Millenarium
Susie Crow (susiecrow@easynet.co.uk)
Tue, 25 Aug 1998 16:51:50 -0700
I saw the Millenarium at the Queen Elizabeth 
Hall last autumn.  My curiosity was aroused by the marketing blurb about 
the use of new technologies, but I came away disappointed and rather 
cynical.  The lack of an overt presence of technology and gizmos wouldn't 
matter but I found the work uninteresting in its choreographic structure, and 
about twice as long as it need have been for the material.  It was hard to 
see where the interaction with technology could have occurred, or how it 
affected the choreographer's creative processes, since the piece, apart >from 
more expensive looking setting and costuming, looked pretty similar in dance 
content to the other piece on the programme accomplished without the aid of new 
technologies.  By comparison some of the work in progress shown at 
Riverside Studios at the end of Digital Dancing really began to show how a close 
relationship with technology might affect dance content and form in different 
ways.
 
Admittedly Wayne MacGregor is making work which 
has to tour and fulfill all sorts of commercial obligations, and he is also 
presenting in conventional theatrical settings, so that there are a lot of 
practical limitations which will restrict what he can do in this area.  

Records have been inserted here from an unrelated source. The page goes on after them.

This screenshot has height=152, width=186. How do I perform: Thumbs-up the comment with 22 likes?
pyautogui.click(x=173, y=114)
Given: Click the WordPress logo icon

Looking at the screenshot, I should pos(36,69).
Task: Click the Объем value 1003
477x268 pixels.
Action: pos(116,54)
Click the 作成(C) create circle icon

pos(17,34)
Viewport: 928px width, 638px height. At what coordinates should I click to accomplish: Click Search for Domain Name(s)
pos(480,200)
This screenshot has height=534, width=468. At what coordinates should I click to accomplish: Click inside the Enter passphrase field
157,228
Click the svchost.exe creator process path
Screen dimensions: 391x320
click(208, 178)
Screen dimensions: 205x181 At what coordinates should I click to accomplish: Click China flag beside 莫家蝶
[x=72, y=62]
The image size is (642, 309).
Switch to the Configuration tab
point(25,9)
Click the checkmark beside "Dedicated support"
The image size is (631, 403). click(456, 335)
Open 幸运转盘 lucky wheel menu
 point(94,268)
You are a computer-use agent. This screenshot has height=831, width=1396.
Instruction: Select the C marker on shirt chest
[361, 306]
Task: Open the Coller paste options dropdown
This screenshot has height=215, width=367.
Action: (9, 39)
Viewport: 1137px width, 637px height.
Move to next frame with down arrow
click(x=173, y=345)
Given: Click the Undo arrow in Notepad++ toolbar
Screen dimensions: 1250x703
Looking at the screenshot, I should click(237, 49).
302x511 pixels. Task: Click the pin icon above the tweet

However I felt that the publicity hype did on balance mislead as to the 
innovative use/influence of technology and also the status of MacGregor as a 
choreographer, so that one's expectations were disappointed on both fronts, and 
this I think does no-one any favours, including MacGregor himself, who is a 
remarkable idiosyncratic performer and had assembled a fine company of dancers 
for the project.  It did suggest a calculated attempt to court fashion, or 
perhaps to give sponsors the profile they wanted, regardless of the 
accuracy/validity of the description of the work.  Sadly, in the current 
funding situation promoters haven't much choice.  They are having both to 
attract a disengaged public and satisfy the funding bodies' fixation with the 
overtly new.
 
It would have been helpful in this case, given 
the claims made in the publicity, to have had a programme note explaining how 
the work was made.  But the work should be able to engage the audience and 
communicate something without reference to it beforehand.  For me it wasn't 
a very satisfactory work whatever the technologies used.
 
I also agree with Jeff's comments about the 
whole being greater than the sum of its parts in the relationship of the 
elements involved in a performance piece.